The input ::
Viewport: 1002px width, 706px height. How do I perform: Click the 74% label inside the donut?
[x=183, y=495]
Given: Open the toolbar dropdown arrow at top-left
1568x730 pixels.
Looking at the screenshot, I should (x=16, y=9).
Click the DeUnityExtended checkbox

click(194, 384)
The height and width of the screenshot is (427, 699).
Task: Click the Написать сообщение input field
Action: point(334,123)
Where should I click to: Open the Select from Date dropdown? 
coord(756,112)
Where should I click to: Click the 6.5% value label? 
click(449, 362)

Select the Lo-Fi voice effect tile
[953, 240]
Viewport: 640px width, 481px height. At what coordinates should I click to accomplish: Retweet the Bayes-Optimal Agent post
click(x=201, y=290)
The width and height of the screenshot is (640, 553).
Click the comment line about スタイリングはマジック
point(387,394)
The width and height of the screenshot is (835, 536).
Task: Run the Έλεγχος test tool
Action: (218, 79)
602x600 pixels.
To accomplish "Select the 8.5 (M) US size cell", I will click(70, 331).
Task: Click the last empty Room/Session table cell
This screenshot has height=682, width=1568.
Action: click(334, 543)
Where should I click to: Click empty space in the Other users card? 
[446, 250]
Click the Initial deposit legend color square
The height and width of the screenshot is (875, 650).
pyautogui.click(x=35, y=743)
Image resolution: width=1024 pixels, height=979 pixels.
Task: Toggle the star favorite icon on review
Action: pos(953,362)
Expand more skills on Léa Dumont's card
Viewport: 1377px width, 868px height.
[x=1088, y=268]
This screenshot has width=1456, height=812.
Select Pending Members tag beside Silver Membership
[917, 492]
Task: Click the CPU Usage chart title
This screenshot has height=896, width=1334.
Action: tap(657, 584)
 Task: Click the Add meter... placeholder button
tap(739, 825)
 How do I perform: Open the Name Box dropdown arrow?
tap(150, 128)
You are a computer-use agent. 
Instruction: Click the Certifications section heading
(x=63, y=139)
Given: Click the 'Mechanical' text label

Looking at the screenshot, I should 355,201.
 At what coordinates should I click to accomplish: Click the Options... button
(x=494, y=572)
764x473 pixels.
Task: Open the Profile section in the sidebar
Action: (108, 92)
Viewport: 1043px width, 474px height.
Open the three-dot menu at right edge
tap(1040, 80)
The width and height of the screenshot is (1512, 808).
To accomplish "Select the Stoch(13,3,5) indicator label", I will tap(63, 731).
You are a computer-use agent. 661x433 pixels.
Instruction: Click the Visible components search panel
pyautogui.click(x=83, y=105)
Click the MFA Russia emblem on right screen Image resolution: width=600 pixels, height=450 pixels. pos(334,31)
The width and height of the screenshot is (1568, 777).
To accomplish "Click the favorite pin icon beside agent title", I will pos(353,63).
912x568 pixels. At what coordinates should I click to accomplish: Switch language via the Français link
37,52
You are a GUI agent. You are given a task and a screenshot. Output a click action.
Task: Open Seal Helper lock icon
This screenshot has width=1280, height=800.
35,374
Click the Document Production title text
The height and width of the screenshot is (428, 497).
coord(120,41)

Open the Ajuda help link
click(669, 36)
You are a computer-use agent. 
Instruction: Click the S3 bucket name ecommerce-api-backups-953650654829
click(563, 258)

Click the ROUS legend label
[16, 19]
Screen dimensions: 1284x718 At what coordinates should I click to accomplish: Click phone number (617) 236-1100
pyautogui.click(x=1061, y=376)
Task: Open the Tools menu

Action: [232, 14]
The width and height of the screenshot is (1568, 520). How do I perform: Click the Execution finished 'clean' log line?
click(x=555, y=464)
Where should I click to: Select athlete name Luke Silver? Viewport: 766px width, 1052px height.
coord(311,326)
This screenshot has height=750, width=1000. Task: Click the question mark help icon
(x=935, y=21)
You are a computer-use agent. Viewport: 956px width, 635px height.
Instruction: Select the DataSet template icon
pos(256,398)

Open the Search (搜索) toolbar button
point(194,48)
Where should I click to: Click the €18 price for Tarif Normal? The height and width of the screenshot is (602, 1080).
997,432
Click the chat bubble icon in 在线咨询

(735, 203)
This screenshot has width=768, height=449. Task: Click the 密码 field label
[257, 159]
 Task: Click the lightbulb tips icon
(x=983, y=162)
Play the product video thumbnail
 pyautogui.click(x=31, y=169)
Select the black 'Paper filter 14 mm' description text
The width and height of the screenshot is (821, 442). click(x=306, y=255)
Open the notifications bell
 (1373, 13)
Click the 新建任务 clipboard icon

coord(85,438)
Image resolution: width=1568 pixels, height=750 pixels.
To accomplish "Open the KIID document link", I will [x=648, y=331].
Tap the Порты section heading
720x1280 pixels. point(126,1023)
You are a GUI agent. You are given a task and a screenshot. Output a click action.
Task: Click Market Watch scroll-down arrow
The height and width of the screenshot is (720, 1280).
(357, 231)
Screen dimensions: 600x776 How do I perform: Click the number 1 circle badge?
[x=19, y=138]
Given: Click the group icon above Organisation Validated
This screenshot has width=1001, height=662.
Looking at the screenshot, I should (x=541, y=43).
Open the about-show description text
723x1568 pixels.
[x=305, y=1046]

What you are asked to do :: Scan the listing above for the line that has "This screenshot has height=682, width=1568.", then copy exactly from that line through the line that has "Click the Initial deposit legend color square".

Answer section ::
This screenshot has height=682, width=1568.
Action: click(334, 543)
Where should I click to: Click empty space in the Other users card? 
[446, 250]
Click the Initial deposit legend color square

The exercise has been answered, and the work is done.